Q I haven’t seen this in the Government guidelines, is this allowed?
A In line with the reduced risk level, the Government has relaxed social distancing measures across a wide range of sectors and worked with individual sectors to apply the new measures to that industry. We’ve consulted with government and The Confederation of Passenger Transport UK (CPT) that this change in social distancing on board public transport is allowed and is necessary to help get the country moving again.
Q What if the person in front of or behind me isn’t wearing a face covering?

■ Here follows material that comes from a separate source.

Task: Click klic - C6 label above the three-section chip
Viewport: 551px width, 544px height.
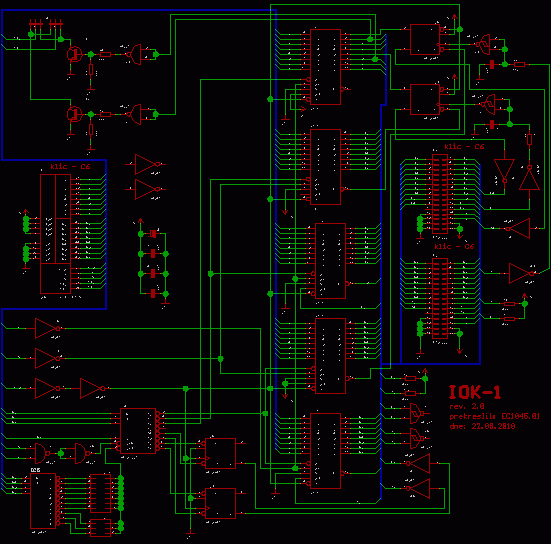Action: click(x=70, y=167)
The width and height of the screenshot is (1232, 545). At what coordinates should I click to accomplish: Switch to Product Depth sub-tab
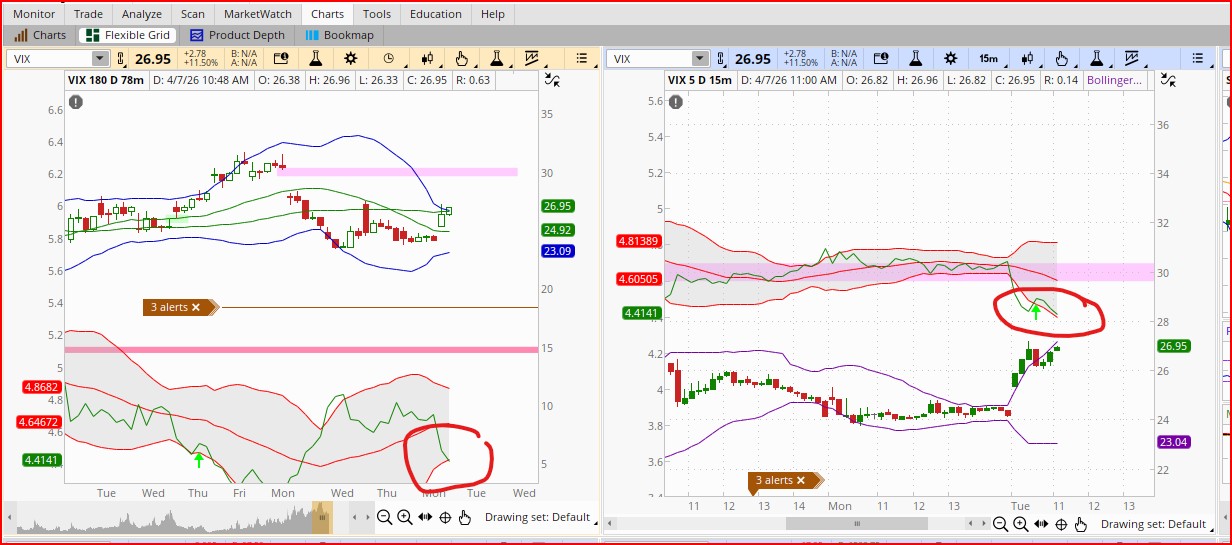(237, 35)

A There will be people who aren’t wearing face coverings because they’re exempt for various reasons so please remember to be kind. If you feel uncomfortable sitting in front of or behind them, choose a seat further away or across the aisle.
10-steps to staying safe when you travel:
1. Plan ahead, allow extra time for your journey and try to travel at off-peak times, where possible.
2. Wear a face covering.
3. Use contactless, smartphone, smartcard, or have the exact change.
4. Buses will have limited capacity. If your bus has a BUS FULL sign please be prepared to wait for the next bus.
5. Let people off the bus before you get on. Be considerate of the impact of restrictions on the needs of fellow passengers who may have impairments, disabilities or mobility issues.
6. Keep a safe social distance from others, at the bus stop and on board.
7. Only one person can sit on a double seat, unless you’re with a member of your household or bubble.
8. Leave the seat next to you or behind someone empty.
9. Don’t stand on the bus.
10. Wash or sanitise your hands before and after your journey.